Example Applications

  • Person retrieval based on textual or visual descriptions of the person
  • Person image re-identification
  • Embedding extraction for retrieval systems

Limitations and Bias

  • May inherit biases from the base SigLIP model and training data
  • Not suitable for tasks requiring detailed fine-grained recognition without further training
  • Trained on surveillance data; suitable for tasks where a substantial portion of the person is visible

Training

Loss function

  • Type: Soft contrastive loss with label smoothing; image-to-image contrastive loss for same-identity image pairs.
  • Description: The model is trained to align text and image embeddings using a modified contrastive objective. Instead of relying on hard one-hot targets, label smoothing allocates a small probability mass to all other samples in the batch.
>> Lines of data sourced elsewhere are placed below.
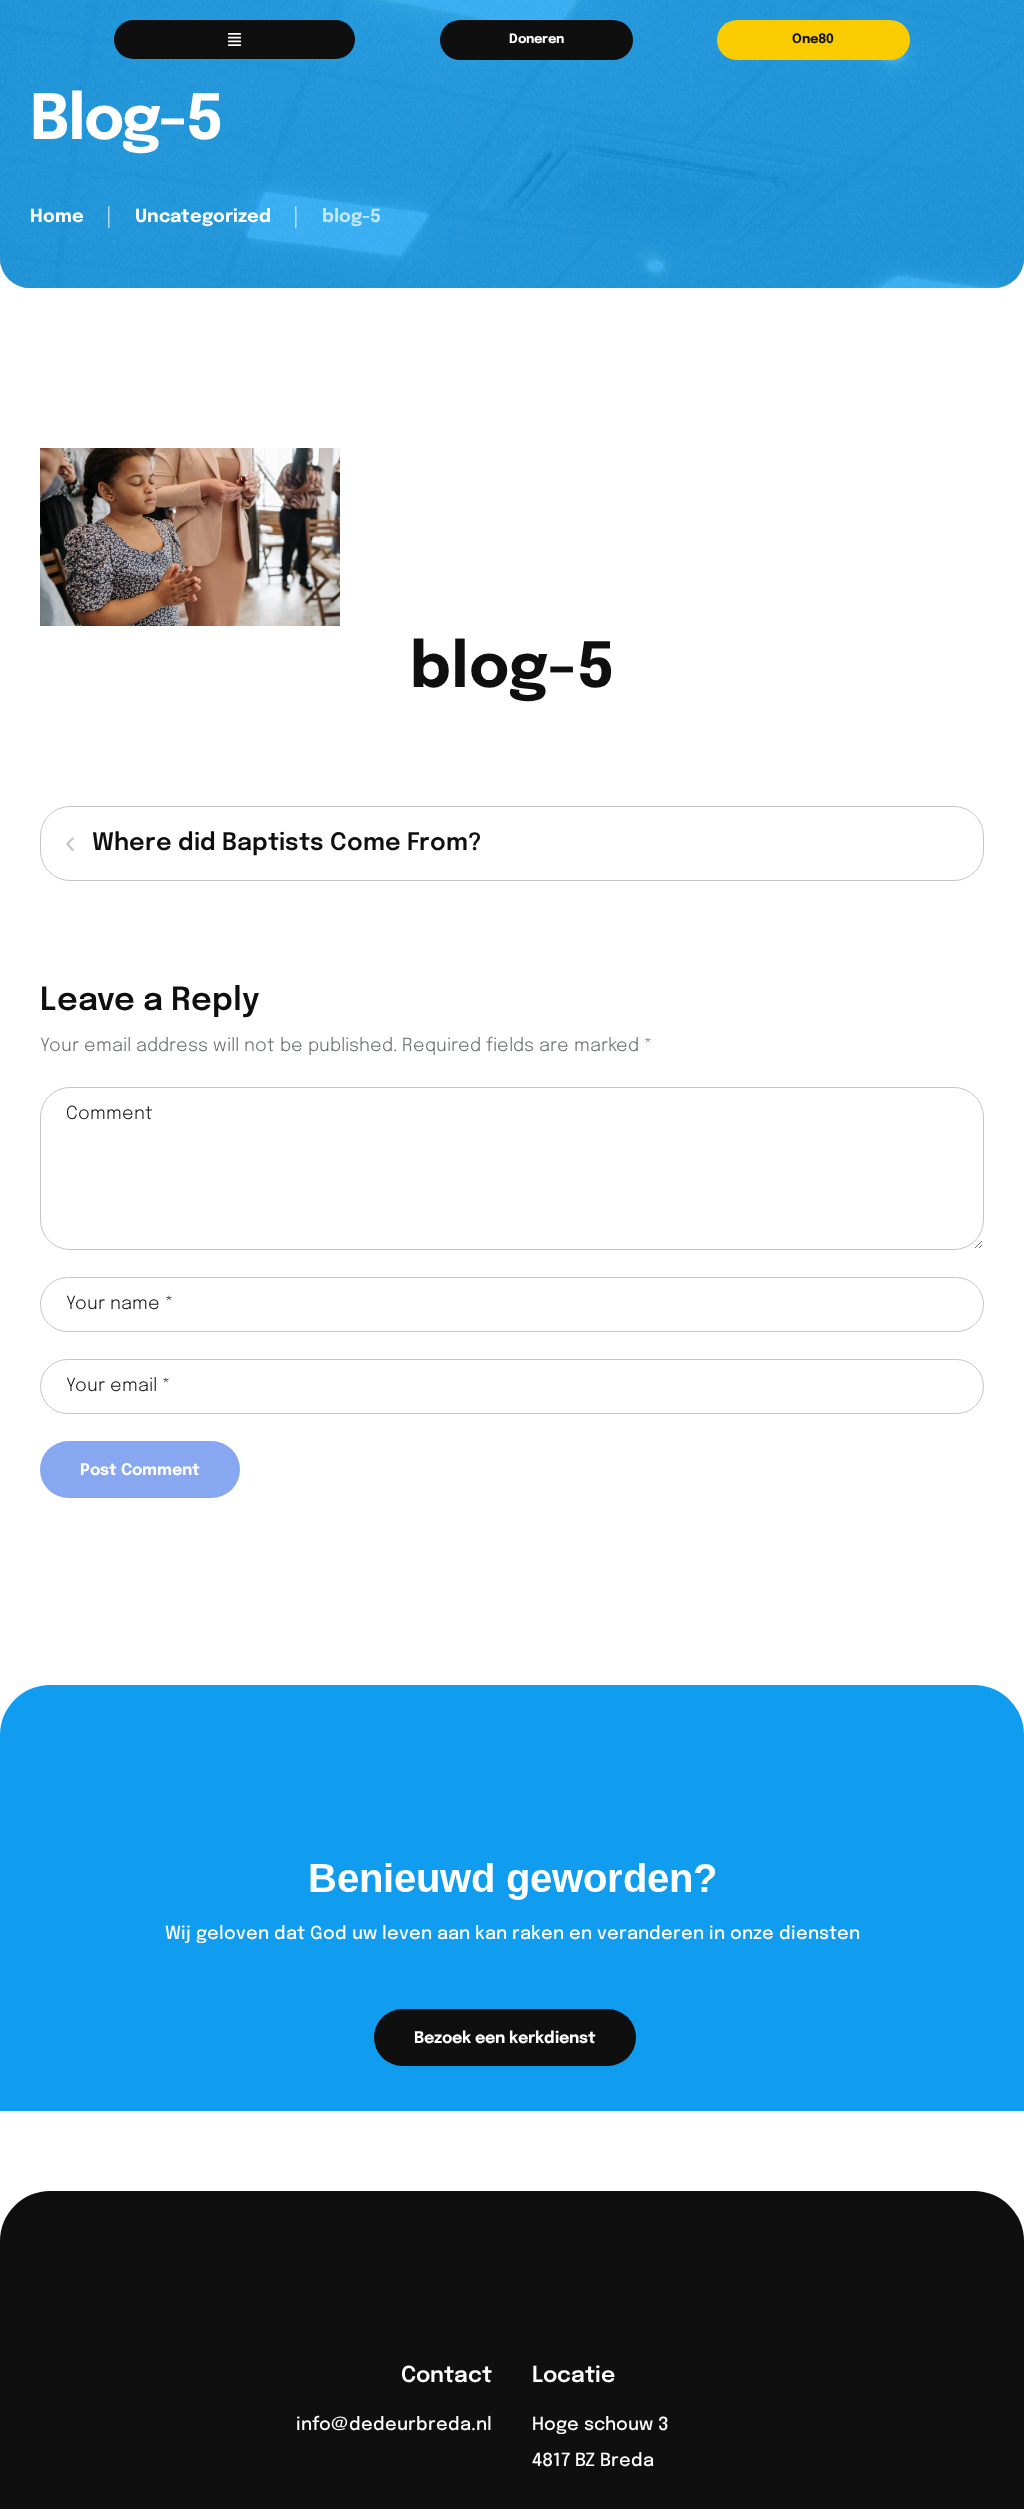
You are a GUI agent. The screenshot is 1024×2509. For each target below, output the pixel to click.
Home (57, 217)
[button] (536, 40)
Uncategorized (203, 217)
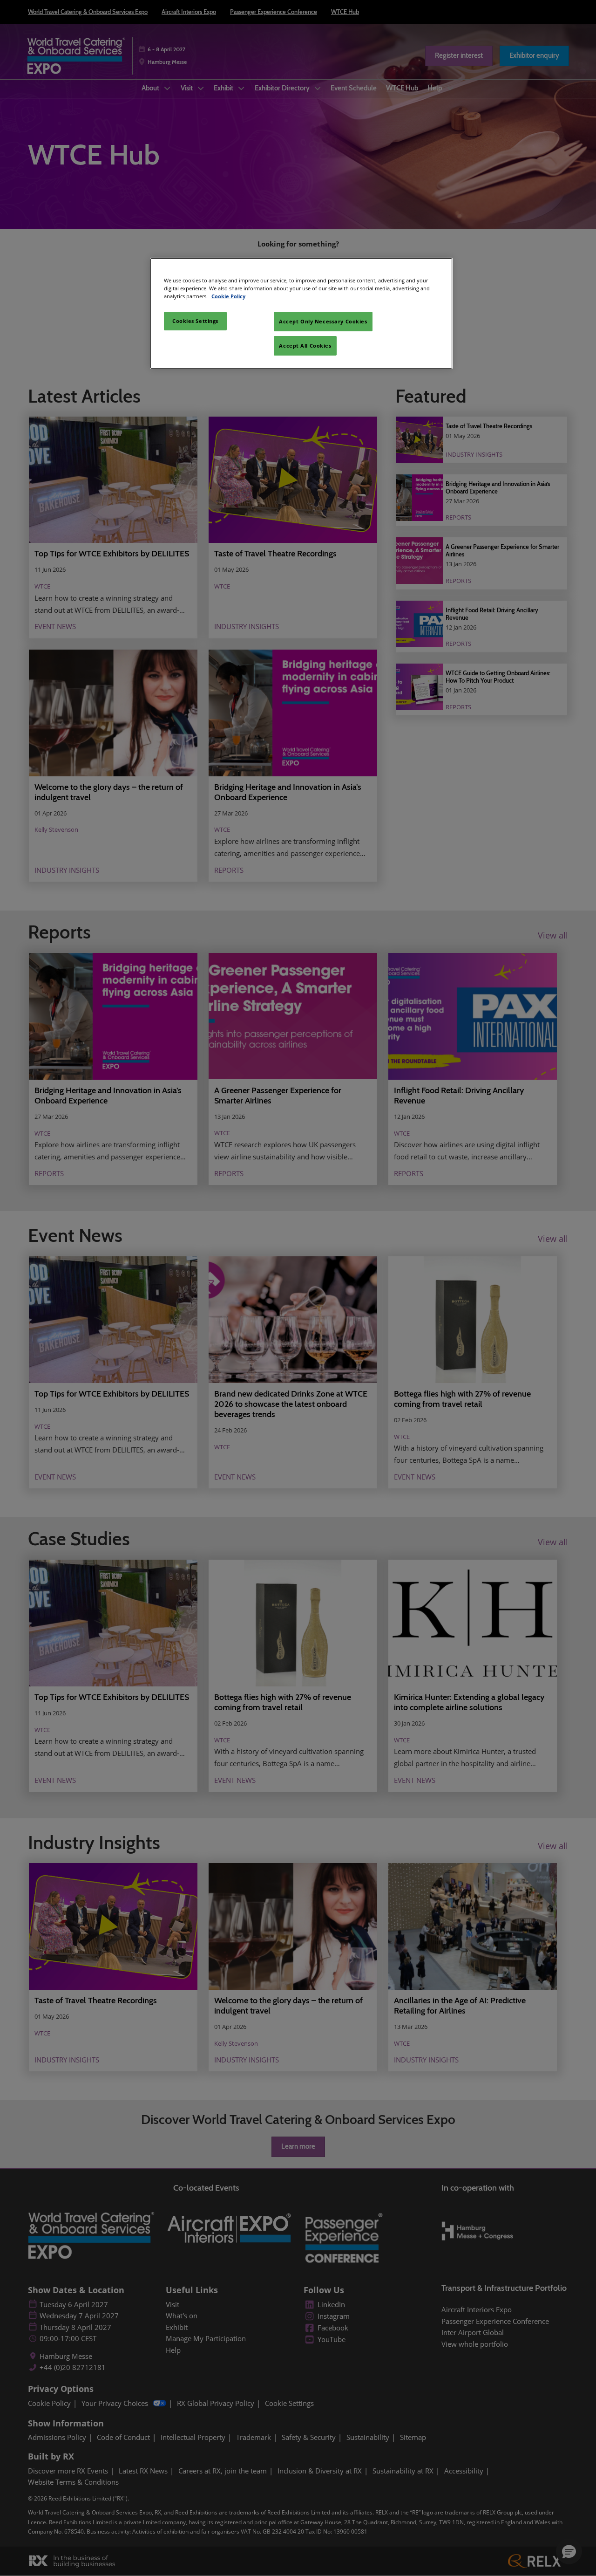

All embeddings are normalized prior to similarity computation, and the loss is applied symmetrically in both the image-to-text and text-to-image directions. To encourage re-identification and emphasize clothing features rather than pose or background, an additional image-to-image contrastive loss is incorporated.

Evaluation Metrics

  • Truncated Cumulative Matching Characteristic (CMC) AUC
    • Measures the fraction of queries where the correct match appears within the top K ranks (e.g., top-10). Unlike MRR or strict top-1 accuracy, this metric rewards consistent retrieval of all relevant matches near the top ranks, rather than a few perfect hits with others ranked very low.

Datasets

  • Sources: CUHK-PEDES, ICFG-PEDES, IIITD, ITCPR, PRW-TBPS, PETA, (part of SYNTH and RSTPReid for testing)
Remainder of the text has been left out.